Ela veio andando devagar, sentou, cruzou as pernas e ficou ali, me olhando. Lembro de tê-la visto algumas vezes antes, mas sempre de relance, ou só um vislumbre. Agora ela decidiu aparecer de repente e se sentar bem na minha frente, com aquele olhar que, se pudesse falar, diria “só não apareci antes porque você não estava preparado – não que agora você esteja, mas já passa da hora de tomar jeito”. E ainda finalizaria, quase um tapa, “então aprume-se, que você já é um homem feito”.

Mas que porra de mulher folgada, quem pensa que é pra falar assim comigo, ninguém fala assim... Ah, me rendo, tá certo, ela fala. Eu fico sem reação. E talvez ela ainda leia meus pensamentos, porque, veja bem, ela decidiu sorrir bem naquela hora. Ela estava ali sentada, sem fazer nada, e tinha o mundo inteiro de opções, ela poderia fazer qualquer coisa, qualquer uma! Mas decidiu sorrir, bem naquela hora. Eu estava tentando reparar na cor do cabelo, mas era difícil. Eram muitas cores. Não que fosse como um arco-íris, embora tivesse algum azul, verde ou rosa por ali (e nessas horas eu acho que ela usava uns piercings). Mas também era castanho, claro e escuro, algum ruivo vivo, louro (às vezes, só) e preto, aliás, principalmente preto.

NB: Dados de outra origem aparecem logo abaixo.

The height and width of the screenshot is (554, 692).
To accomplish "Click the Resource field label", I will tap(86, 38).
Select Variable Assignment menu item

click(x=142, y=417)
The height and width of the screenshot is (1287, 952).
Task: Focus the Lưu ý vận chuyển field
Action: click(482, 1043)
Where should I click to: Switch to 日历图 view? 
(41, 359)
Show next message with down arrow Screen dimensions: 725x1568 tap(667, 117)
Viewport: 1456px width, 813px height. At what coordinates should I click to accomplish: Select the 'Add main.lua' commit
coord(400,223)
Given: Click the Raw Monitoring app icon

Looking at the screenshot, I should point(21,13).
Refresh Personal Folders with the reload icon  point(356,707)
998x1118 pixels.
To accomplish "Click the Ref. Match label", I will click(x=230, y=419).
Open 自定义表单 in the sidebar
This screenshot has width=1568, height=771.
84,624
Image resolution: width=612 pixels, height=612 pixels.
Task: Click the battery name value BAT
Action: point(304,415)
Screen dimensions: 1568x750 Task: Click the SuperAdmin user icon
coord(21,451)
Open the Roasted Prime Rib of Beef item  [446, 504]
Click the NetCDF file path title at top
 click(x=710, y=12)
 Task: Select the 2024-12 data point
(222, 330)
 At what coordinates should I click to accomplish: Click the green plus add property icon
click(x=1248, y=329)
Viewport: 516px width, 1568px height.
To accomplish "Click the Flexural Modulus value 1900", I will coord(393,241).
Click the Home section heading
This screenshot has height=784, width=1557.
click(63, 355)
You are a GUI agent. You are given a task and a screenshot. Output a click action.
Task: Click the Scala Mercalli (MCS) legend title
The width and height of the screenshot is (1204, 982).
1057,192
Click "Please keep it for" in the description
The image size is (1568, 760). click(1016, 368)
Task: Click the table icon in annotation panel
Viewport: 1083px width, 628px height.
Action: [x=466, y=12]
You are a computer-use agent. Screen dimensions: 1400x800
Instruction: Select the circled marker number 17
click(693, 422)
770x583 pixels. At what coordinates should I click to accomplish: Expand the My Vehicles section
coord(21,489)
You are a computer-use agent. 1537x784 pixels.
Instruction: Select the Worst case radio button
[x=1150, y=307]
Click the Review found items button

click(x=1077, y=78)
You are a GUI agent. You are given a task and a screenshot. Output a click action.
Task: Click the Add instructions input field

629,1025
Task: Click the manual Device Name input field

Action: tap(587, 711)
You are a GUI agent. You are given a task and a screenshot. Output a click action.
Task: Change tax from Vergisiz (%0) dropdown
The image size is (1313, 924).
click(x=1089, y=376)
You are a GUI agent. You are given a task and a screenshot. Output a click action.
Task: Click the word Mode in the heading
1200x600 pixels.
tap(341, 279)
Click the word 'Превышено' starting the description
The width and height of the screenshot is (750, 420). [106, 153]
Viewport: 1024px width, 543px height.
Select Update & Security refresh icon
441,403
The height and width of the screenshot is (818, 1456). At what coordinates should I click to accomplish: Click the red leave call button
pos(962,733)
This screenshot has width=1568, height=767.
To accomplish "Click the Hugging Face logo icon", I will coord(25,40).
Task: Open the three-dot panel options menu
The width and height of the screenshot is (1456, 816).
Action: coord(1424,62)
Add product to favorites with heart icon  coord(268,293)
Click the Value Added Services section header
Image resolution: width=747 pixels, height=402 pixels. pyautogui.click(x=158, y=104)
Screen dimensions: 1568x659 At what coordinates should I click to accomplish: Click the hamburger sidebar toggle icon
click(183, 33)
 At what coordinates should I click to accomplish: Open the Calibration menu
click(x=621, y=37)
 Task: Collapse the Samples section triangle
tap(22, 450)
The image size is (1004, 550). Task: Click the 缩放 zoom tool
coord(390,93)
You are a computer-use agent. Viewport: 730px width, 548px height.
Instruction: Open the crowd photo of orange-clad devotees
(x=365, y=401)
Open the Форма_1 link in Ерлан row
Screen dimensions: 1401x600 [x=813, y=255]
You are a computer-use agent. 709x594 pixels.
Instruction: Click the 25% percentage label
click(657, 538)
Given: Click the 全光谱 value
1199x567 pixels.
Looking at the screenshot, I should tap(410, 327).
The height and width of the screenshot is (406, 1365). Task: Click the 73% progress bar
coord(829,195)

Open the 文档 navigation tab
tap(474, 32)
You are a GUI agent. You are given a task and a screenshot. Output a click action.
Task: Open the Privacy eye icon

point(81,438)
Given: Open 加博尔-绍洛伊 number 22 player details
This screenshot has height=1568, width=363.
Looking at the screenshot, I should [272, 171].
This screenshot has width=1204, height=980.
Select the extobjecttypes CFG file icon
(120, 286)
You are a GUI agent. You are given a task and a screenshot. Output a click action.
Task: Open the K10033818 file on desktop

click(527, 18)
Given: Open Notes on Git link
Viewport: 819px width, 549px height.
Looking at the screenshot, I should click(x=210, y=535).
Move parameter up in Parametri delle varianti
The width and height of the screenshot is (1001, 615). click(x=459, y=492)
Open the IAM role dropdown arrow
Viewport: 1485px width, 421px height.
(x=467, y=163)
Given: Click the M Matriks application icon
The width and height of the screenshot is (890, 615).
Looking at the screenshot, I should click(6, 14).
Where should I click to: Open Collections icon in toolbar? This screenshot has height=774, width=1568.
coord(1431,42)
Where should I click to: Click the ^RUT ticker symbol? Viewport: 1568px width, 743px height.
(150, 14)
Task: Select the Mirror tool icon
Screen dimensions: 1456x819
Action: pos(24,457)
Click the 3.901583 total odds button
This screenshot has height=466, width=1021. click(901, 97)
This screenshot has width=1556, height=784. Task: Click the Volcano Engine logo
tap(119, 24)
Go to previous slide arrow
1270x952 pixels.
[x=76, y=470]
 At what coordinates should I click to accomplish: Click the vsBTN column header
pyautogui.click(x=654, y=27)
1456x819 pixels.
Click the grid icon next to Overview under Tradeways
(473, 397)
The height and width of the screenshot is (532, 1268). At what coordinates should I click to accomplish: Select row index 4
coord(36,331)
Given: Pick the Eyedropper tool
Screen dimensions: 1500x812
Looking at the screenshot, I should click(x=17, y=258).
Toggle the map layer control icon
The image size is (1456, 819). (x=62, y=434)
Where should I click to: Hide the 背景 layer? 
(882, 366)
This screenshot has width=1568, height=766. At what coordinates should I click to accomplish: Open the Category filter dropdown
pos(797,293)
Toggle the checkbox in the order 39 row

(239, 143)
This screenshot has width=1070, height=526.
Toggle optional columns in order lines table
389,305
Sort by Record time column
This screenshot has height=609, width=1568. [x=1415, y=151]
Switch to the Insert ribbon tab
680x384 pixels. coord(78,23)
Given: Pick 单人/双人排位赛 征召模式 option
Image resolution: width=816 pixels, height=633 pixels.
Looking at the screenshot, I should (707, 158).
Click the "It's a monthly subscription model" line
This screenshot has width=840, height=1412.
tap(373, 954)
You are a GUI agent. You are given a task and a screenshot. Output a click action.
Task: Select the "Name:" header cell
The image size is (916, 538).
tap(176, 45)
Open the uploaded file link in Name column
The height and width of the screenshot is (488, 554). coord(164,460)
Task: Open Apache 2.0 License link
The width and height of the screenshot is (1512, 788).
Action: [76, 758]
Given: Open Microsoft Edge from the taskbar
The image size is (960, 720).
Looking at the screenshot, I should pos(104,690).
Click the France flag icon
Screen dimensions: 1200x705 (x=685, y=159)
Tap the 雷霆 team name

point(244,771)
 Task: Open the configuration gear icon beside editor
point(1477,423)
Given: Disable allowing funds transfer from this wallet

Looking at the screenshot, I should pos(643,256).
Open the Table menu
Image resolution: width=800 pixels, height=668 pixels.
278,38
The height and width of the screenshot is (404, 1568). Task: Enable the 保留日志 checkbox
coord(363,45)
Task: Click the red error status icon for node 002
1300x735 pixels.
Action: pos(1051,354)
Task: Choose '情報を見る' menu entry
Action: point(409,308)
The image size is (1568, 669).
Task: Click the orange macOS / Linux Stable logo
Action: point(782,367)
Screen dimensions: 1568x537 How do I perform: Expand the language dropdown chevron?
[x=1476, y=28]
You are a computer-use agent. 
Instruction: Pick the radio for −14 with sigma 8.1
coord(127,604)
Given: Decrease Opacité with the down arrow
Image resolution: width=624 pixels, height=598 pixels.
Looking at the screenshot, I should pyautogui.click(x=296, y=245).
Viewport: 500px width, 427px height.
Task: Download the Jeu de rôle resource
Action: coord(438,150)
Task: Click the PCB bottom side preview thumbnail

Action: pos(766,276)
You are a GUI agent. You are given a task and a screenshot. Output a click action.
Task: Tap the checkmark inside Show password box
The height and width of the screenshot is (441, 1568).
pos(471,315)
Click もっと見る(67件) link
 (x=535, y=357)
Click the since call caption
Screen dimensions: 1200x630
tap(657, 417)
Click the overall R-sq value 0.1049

Quando ela queria, estava de saias, ou então usava calças mesmo. As saias eram largas, de algum tecido leve desses que as mulheres usam quando está calor, e normalmente eram escuras. Ficavam bem bonitas quando parecia que ela andava por aí, porque aquele conjunto de saias, brisa, cores e caminhar era bem legal. E tava na cara que ela sabia disso. Mas quando usava calças, eram sempre daquelas mais justas, provavelmente porque combinavam com a camisa, vai saber. Eu gostava mesmo é quando ela vinha de vestidos, daqueles apaixonantes, sabe? Principalmente se fosse amarelo, quando ela tinha a pele mais morena, ou então azul. Não sei por que, azul sempre ficava bom. E ela sabia disso, sabia que eu adorava. Ela sabia de tudo e fazia bom uso do que sabia.

Naquele dia ela estava de vestido, claro. Azul, é óbvio. E cabelos pretos. Longos e lisos, daqueles que repousam gentilmente no peito e nos braços com alguns cachos nas pontas. Os olhos eram... ela estava meio longe, mas dava pra ver que eram castanhos. Linda como o sol. Não, não, era como a lua. Não que ela tivesse alguma coisa contra o dia, mas parecia ficar mais confortável com as estrelas em volta, e eram mesmo a companhia perfeita. Fora isso, tudo ao redor era prata. Sem dúvida nenhuma, era prata mesmo.